Christmas Eve in Surrey

Christine grew up in Surrey in a close-knit family. In a community as diverse as Surrey, holiday traditions look different for every family. For Christine’s family, Christmas Eve meant gathering for evening mass before welcoming Christmas morning. 

 In 2012, that tradition took an unexpected turn. 

“We went to our church for the 7 p.m. Christmas Eve mass,” she recalls. “Everything felt normal at first. But I remember my dad pacing around the church. He didn’t look well. He was pale and restless, and something just didn’t seem right.” 

Believing he just needed a good night’s rest, the family returned home and settled in for the night. 

A few hours later, the quiet rhythm of Christmas Eve shifted.  

“At around three in the morning, my dad woke up with intense chest pain,” Christine says. “He couldn’t sleep. None of us really understood what was happening.” 

He described his pain radiating down his arm with an incredible tightness in his chest. Almost as if a rubber band was about to snap at any moment. 

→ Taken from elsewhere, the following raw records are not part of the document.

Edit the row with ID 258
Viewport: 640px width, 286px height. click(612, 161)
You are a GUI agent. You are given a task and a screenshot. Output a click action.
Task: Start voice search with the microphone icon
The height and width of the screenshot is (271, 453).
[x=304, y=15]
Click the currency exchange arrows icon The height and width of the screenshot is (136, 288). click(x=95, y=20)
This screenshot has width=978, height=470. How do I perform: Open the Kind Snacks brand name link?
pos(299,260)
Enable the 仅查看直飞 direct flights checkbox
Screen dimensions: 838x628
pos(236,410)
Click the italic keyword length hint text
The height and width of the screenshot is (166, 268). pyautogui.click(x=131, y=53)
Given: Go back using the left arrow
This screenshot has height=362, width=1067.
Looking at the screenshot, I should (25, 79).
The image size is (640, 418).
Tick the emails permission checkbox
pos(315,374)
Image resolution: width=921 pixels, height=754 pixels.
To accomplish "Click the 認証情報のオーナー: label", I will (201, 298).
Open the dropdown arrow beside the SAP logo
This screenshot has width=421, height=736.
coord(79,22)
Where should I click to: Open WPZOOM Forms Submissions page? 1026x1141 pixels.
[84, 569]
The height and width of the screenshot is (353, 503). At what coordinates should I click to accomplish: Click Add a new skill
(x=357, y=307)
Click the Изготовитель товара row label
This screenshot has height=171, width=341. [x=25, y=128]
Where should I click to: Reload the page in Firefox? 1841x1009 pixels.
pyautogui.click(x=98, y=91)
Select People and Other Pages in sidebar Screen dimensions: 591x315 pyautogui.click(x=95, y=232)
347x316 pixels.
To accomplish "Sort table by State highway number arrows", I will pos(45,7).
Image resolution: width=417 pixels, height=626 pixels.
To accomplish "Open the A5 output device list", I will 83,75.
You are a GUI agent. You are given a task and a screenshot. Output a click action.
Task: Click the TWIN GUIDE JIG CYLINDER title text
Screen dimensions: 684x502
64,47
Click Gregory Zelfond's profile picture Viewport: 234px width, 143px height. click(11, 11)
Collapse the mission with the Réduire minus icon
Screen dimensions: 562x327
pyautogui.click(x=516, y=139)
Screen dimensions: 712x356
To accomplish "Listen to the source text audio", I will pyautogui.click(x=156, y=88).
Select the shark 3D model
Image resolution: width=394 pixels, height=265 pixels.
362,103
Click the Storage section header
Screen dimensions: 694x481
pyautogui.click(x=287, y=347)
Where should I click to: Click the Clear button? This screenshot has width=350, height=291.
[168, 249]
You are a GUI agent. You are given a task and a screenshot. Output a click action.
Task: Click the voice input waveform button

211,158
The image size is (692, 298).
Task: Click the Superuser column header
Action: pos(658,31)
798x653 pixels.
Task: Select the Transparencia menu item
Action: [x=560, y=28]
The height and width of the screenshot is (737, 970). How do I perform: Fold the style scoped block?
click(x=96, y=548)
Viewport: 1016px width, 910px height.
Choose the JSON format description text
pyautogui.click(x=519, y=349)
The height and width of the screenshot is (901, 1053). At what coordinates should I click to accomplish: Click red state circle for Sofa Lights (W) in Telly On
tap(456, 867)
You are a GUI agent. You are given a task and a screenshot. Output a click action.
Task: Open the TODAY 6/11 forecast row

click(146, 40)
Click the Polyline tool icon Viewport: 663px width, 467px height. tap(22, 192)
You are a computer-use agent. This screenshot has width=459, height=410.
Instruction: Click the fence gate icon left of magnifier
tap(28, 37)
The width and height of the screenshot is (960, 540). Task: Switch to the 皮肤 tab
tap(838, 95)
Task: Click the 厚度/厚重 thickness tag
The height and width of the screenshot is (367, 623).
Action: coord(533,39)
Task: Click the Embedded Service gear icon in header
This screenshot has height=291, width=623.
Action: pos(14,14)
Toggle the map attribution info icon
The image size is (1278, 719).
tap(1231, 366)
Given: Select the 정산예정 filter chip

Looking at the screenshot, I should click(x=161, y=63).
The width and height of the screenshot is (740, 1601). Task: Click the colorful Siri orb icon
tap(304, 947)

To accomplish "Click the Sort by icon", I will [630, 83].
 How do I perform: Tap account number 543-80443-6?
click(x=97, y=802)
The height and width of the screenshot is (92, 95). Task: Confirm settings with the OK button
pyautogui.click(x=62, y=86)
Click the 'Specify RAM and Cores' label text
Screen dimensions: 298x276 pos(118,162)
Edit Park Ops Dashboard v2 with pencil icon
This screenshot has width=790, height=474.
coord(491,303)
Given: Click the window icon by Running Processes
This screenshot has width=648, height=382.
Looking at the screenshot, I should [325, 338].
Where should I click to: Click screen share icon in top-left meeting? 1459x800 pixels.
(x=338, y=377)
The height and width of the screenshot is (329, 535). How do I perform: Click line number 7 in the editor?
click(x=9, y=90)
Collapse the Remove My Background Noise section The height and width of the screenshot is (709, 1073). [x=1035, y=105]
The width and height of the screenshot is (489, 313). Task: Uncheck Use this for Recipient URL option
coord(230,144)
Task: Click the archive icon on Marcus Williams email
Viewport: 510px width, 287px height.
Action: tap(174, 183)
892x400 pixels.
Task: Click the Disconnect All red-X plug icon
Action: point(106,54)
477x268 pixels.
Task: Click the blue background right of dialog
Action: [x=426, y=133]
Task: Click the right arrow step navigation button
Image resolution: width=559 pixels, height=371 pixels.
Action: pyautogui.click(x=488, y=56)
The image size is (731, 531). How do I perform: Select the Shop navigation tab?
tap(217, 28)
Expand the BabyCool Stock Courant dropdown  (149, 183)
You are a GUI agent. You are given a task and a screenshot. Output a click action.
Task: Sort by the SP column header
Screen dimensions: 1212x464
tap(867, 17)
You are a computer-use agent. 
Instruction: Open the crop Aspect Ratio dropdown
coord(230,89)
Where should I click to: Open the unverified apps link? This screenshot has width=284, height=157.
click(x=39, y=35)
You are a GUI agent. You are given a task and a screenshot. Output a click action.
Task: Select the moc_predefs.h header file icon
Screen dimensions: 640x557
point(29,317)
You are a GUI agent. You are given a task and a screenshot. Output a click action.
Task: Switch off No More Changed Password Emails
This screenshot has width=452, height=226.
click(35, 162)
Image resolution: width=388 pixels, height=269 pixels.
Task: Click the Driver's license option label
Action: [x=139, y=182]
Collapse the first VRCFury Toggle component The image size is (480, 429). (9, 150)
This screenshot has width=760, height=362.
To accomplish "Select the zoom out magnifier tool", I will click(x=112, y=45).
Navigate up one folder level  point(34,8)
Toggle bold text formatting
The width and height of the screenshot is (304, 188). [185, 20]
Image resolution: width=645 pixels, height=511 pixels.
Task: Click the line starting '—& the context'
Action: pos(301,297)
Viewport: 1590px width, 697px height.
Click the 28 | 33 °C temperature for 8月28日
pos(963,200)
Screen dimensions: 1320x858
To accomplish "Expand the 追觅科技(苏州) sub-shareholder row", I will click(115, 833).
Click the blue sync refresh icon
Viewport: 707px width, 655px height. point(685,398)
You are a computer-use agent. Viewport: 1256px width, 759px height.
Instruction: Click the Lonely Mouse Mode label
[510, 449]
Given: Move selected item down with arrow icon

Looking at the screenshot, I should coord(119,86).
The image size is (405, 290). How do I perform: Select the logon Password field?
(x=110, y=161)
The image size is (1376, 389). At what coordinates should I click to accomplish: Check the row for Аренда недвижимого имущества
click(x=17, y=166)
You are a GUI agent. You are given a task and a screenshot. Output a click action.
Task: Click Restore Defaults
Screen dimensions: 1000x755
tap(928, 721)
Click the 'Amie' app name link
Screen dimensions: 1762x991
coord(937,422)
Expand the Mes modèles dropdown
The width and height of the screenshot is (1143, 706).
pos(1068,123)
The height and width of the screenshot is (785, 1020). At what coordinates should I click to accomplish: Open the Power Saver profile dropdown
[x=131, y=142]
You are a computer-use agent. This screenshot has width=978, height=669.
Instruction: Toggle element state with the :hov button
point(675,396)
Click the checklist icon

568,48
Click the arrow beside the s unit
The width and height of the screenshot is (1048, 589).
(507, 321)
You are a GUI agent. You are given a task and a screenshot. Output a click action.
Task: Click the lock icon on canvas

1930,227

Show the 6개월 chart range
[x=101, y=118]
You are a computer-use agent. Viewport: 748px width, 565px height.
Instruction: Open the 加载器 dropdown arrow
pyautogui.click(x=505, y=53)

Her older sister recognized the symptoms immediately. 

A heart attack.  

Christine remembers waking up to flashing lights outside the house and paramedics moving quickly through the living room.  

“I was scared,” she says. “There were strangers in our house, machines everywhere, voices talking quickly. I didn’t understand everything that was happening, but I knew something was very wrong.” 

The paramedics placed her father on a stretcher. 

“I just remember crying,” she says. “He looked so pale. I was terrified. I didn’t know if I was going to see my dad again.” 

As they wheeled him toward the door, he turned back to her. 

“It’s okay. Don’t cry.” 

The ambulance took him to Royal Columbian Hospital, where physicians placed a stent to treat his heart attack. At the time, Surrey Memorial Hospital did not yet have cardiac catheterization labs, meaning patients often had to be transferred across the Fraser River for urgent cardiac care. 

Thanks to the care teams that saved her father, the family were able to celebrate Christmas together that year.  

“The presents didn’t matter anymore,” Christine says. “What mattered was that he was okay. We could see him. We could hug him. We were just grateful he was still here.” 

That night shaped how she wanted to show up for her city.  

“I remember seeing all these people come together. The paramedics, nurses, doctors. All of them worked toward one single goal: saving my dad’s life.” 

She never forgot it. 

Following the Heart 

Christine had always enjoyed science in school, but after that night she began thinking about her future differently. 

“Seeing what those teams did for my dad made me want to be part of that,” she says. “I wanted to be someone who could help people in those moments.” 

She went on to study Health Sciences at Simon Fraser University, exploring where she could make the greatest impact. Eventually she enrolled in the cardiology program at BCIT, which trains technologists to work alongside physicians in diagnosing and treating heart disease. 

“When I read about the program and the work happening in cardiac catheterization labs, it immediately connected back to my dad’s experience,” she says. “That’s where his life was saved.” 

The decision felt immediately clear. 

“That’s when I thought: ‘this is where I belong’.” 

Her training began in diagnostic cardiology, performing ECGs, running treadmill stress tests and monitoring heart rhythms through Holter monitors (a device recording the heart’s rhythm).  

Her first practicum placement brought her close to home. 

“It was at Surrey Memorial Hospital, less than ten minutes from where I grew up,” she says. “Being able to train in the community I grew up in, felt really meaningful.” 

At the time, however, invasive cardiac procedures weren’t performed there. To pursue cardiac catheterization, she completed her training at Royal Columbian Hospital. 

Bringing Heart Care Home 

One day, while working at Royal Columbian Hospital, Christine saw a job posting on the Fraser Health Careers website.  

Cardiac Catheterization Technologist at Surrey Memorial Hospital.  

“No question, I immediately applied to the position. This was my home, and I wanted to make a difference for people in this city. For my neighbours, my friends, my family.”  

With the opening of Surrey Memorial Hospital’s cardiac catheterization, she joined the team as a Cardiac Catheterization Technologist. Now, patients in Surrey no longer need to cross the bridge for life-saving cardiac procedures. 

The care happens here. 

“It’s such a good feeling,” she says. “This is a brand-new service for our community, and you can already see how much it means to the families living here to be closer to home.” 

Inside the cath lab, Christine works behind the glass, monitoring critical data throughout each procedure and supporting physicians as they restore blood flow to the heart. 

But she never forgets what it feels like on the other side. 

“I was that daughter once,” she says. “Scared. Vulnerable. Not knowing what was going to happen.” 

Now she stands as part of the team families depend on in those moments. 

“We want to be there for patients like my dad,” she says. “For those emergency situations, I hope I can help provide comfort to families who feel the same fear I did.”